Commercial performance
"Lush Life" topped the charts in Sweden for five weeks, becoming Larsson's second number–one single in her home country, also topping the charts in Mexico and Poland. It also peaked at number two in Denmark, Ireland (where it spent 17 consecutive weeks in the top ten), and Norway, number three in the Netherlands, Switzerland and the United Kingdom (after an 11-week climb), number four in Germany, Austria and Australia, and number six in Finland. The song debuted at number 97 on the Billboard Hot 100 in July 2016 after previously peaking at number two on the Bubbling Under Hot 100 chart, where it spent 27 weeks. "Lush Life" has been streamed over 1 billion times on Spotify.

Music video
There are three videos for "Lush Life". The first was directed by Måns Nyman, who had previously directed the video for "Bad Boys", for the song's original release in Sweden. The first version shows Larsson dancing in front of a white background, along with scenes of her reclining while wearing sunglasses and dialing a telephone.

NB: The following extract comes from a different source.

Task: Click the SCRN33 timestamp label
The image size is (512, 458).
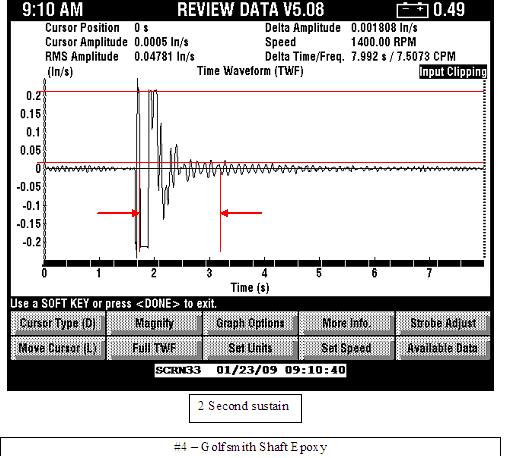Action: tap(250, 370)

The second version is a recut version of the first with coloring and visual effects added, which was released to international markets. The international version of the video has received over 700 million views on YouTube so far.

The third video was made for the US release of "Lush Life" and released on 5 July 2016. It was directed by Mary Clerté. The video shows Larsson dancing in pastel-hued sets. Some sequences feature backup dancers and a love interest played by 2018 Love Island contestant Eyal Booker.

In popular culture
"Lush Life" was featured in several TV series and telenovelas including Super Shore, El camionero, Preciosas and The Bold Type.

In Chile, the song was featured commercial clothes Marquis in Ripley.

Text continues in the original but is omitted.